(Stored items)
%%

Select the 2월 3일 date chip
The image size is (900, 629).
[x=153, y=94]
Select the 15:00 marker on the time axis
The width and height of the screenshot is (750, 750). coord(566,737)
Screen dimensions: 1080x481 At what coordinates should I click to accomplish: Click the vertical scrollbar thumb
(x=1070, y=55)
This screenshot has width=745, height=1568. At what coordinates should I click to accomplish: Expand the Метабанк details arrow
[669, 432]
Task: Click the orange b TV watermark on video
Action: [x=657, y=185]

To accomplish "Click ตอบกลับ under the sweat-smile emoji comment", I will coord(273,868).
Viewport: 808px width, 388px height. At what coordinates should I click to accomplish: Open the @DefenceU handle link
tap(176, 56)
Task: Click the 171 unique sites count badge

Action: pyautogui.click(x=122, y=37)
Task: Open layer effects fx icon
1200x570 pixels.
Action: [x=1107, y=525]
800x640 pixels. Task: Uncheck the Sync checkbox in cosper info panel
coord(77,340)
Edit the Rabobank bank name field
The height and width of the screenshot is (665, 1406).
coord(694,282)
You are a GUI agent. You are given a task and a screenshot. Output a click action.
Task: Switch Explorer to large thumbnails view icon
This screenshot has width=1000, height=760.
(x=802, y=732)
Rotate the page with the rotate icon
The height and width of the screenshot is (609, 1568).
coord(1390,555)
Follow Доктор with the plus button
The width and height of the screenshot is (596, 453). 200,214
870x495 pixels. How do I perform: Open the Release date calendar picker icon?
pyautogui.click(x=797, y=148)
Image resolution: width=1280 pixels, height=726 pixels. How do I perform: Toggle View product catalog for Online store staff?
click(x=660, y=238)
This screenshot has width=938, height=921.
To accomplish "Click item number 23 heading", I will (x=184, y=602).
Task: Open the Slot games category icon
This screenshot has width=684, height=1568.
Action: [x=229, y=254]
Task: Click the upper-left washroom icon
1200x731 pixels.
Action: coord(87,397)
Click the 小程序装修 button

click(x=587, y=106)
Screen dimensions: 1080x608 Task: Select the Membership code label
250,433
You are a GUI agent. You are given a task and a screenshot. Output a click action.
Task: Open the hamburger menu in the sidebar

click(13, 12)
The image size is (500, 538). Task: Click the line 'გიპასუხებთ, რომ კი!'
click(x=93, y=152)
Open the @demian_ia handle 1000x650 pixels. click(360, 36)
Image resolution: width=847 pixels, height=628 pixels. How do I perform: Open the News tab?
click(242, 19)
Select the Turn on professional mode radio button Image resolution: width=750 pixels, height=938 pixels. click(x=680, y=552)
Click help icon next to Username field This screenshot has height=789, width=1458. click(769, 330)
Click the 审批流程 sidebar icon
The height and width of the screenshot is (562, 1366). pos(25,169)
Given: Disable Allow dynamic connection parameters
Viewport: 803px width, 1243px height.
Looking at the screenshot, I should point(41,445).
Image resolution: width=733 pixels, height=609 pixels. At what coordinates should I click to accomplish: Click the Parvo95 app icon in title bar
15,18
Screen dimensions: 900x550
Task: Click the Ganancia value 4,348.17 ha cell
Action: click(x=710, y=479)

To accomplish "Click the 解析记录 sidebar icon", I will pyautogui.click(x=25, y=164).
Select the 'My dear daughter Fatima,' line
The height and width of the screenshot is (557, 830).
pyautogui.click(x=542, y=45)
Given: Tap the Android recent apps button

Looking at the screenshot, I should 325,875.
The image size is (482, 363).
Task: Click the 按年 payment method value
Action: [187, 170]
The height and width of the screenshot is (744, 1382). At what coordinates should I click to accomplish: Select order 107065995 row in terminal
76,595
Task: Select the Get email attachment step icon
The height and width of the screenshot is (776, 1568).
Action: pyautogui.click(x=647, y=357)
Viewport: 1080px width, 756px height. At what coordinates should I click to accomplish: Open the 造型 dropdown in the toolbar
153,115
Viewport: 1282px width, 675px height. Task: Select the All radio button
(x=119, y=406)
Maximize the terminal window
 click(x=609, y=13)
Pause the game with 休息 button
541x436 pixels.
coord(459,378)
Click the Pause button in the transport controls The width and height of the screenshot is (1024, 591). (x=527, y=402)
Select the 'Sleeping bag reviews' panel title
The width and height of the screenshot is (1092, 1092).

%%

WHAT YOU WILL DO = Reproduce every line in the records above that contains the word "field".

PROBLEM SOLUTION =
Edit the Rabobank bank name field
Click help icon next to Username field This screenshot has height=789, width=1458. click(769, 330)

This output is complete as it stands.